I'd rather just rent, but everyone it seems wants me to lease... except me... what are the benefits to someone that leases their vehicle vs renting it?


----------



## DjTim (Oct 18, 2014)

nycstreetllegends said:


> I'd rather just rent, but everyone it seems wants me to lease... except me... what are the benefits to someone that leases their vehicle vs renting it?
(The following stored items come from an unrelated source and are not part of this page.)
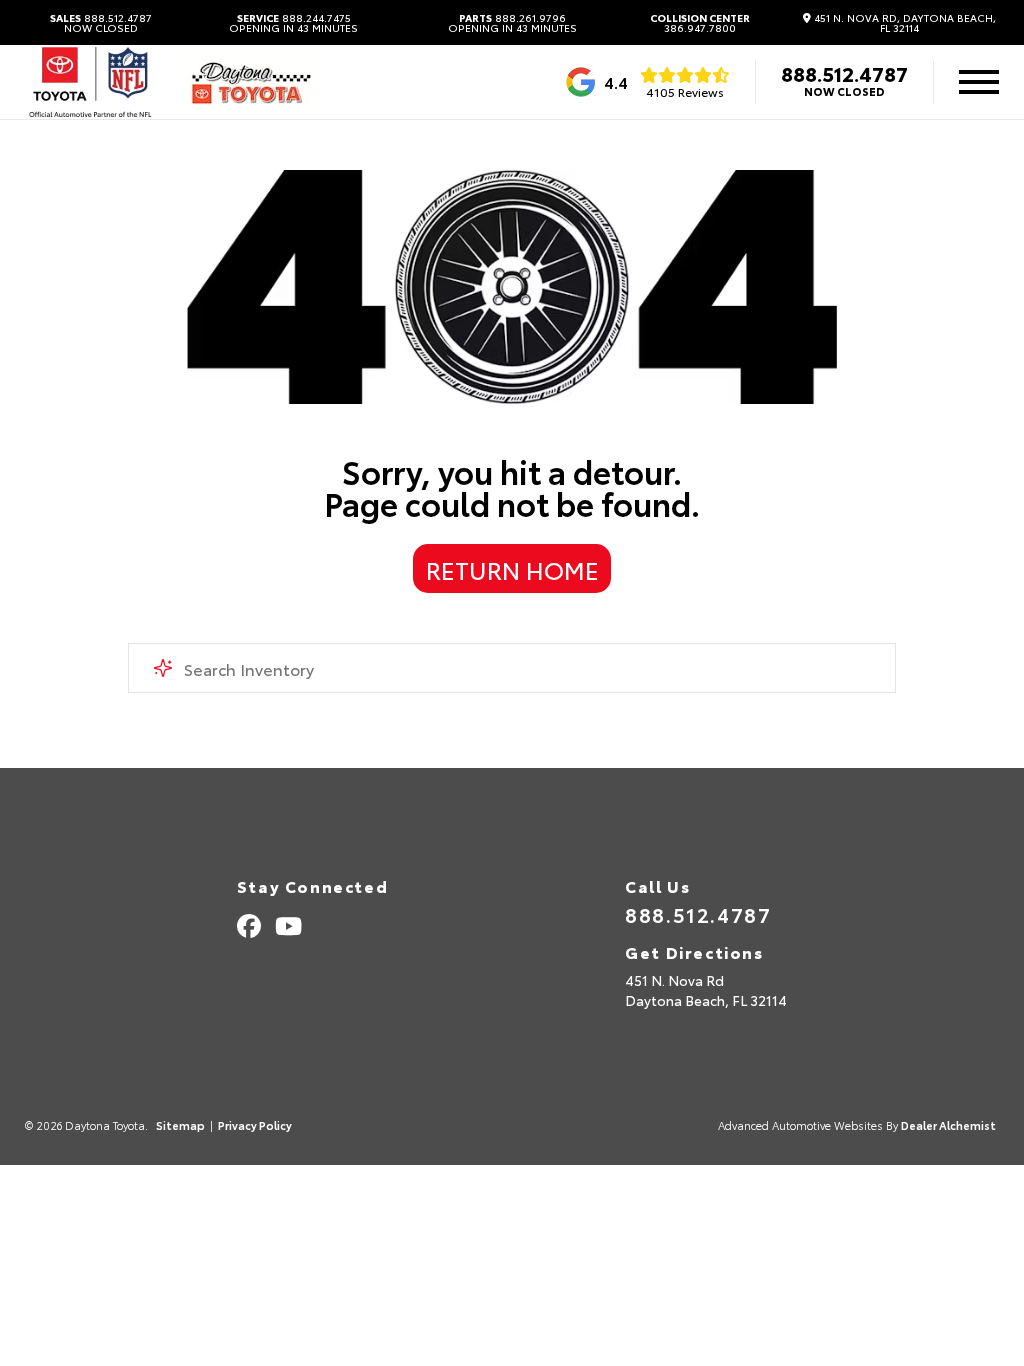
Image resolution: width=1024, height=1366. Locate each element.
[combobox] (512, 668)
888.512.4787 (101, 23)
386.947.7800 (700, 23)
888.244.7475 (293, 23)
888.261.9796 (512, 23)
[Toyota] (90, 82)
Can you define what you mean by rent?


----------



## DriversOfTheWorldUnite (Nov 11, 2014)

Renting means you're not on the hook for X number of months. Leasing means you are. Of course everyone's pushing it on you. That's the only real difference.


----------



## Fauxknight (Aug 12, 2014)

Without the guarantee of a lease a rented vehicle is charged for at a much higher price. The makes sense as with rentals you have downtime where the vehicle is not collecting money and it is more difficult to keep it from devaluating with soo many different drivers tending to do very bad things to it.
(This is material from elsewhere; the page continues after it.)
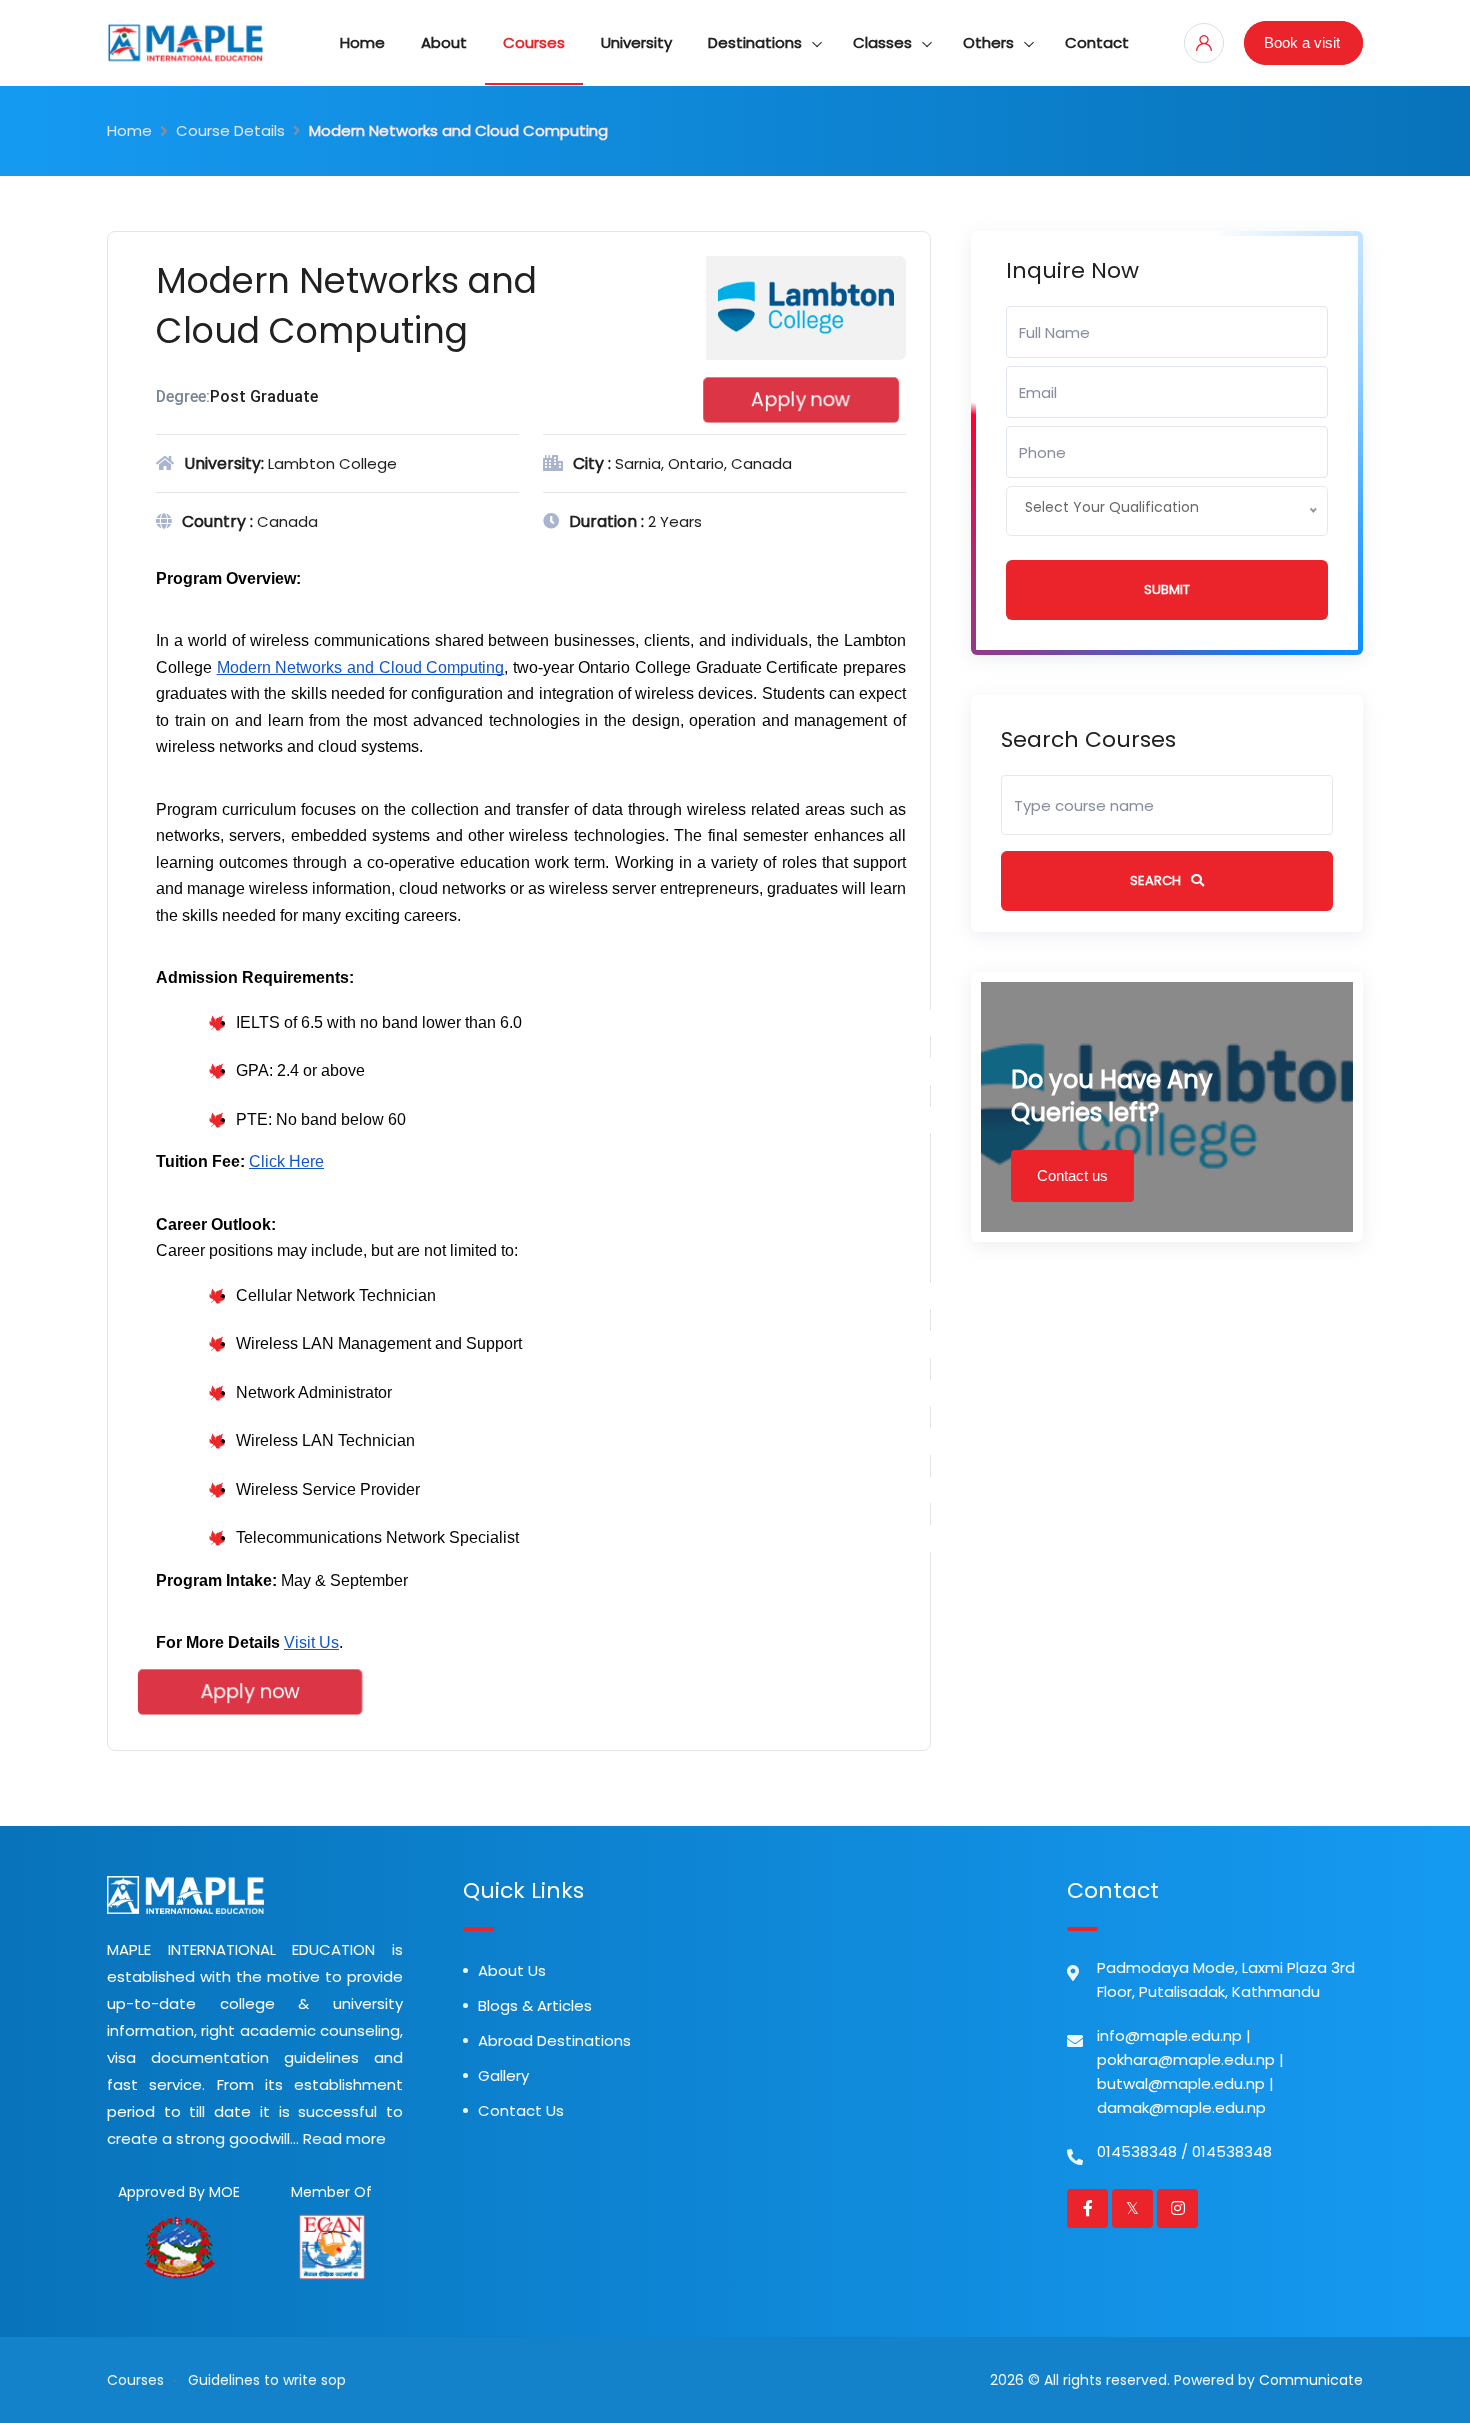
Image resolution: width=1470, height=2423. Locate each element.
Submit (1167, 589)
So a lease is simply a long term guaranteed rental. Price is lower, number of users lower, and you usually have a buy out option at the end of a lease. Haven't seen a place do RTO (rent to own) with cars outside of a lease agreement.

A loan or outright purchase tends to be far cheaper than a rental or a lease, even with mediocre credit. A purchase can also often be treated like a leashed vehicle, traded in every few years for something else. As long as you make sure not to fall behind in the value/equity/outstanding loan area, then this is usually still a better option then a lease...leases are less likely to fall behind because their payments are specifically set to cover short term devaluation, but this means higher payments (in otherwords if you are falling behind on a loan in the owed vs value area that means you are pocketing money that should have been spent on the loan to begin with, so it's usually your own fault).


----------



## JaxBeachDriver (Nov 27, 2014)

Can you Uber in a rental? I guess you'd be adding a new vehicle every day/week.


----------



## JaxBeachDriver (Nov 27, 2014)

But you don't have the registration, or the insurance card with the car's vin.


----------



## MiamiFlyer (Sep 22, 2014)

JaxBeachDriver said:


> Can you Uber in a rental? I guess you'd be adding a new vehicle every day/week.


When they talk about renting in NYC, they are not discussing hertz or avis type rentals. The TLC requires specific eegistration for FHVs. There are agencies and individuals who rent the TLC vehicles out to TLC licensed drivers and usually includes insurance. The driver then gets listed appropriately on the insurance. Hertz/Avis/Enterprise are not permitted per uber.


----------



## JaxBeachDriver (Nov 27, 2014)

MiamiFlyer said:


> When they talk about renting in NYC, they are not discussing hertz or avis type rentals. The TLC requires specific eegistration for FHVs. There are agencies and individuals who rent the TLC vehicles out to TLC licensed drivers and usually includes insurance. The driver then gets listed appropriately on the insurance. Hertz/Avis/Enterprise are not permitted per uber.


I had no idea. Thank you!


----------



## CLAkid (Oct 23, 2014)

Leasing would generally be expensive since the mileage on a leased car will be very high. Better to buy outright or finance and not worry about the miles.


----------



## UberLuxbod (Sep 2, 2014)

With a rental you are providing the owner with an income and profit margin.

With a lease you are financing the depreciation of the asset you are using.

Many London Cabbies and Private Hire are happy to rent.

If renting suits your situation then why change.

But buying or leasing will always be cheaper.


----------



## mofouber (Jan 17, 2015)

All good on renting. But, who is liable? 
If you don't tell the rental company that you are using their car for commercial activities, you will be sued , by the rental co.


----------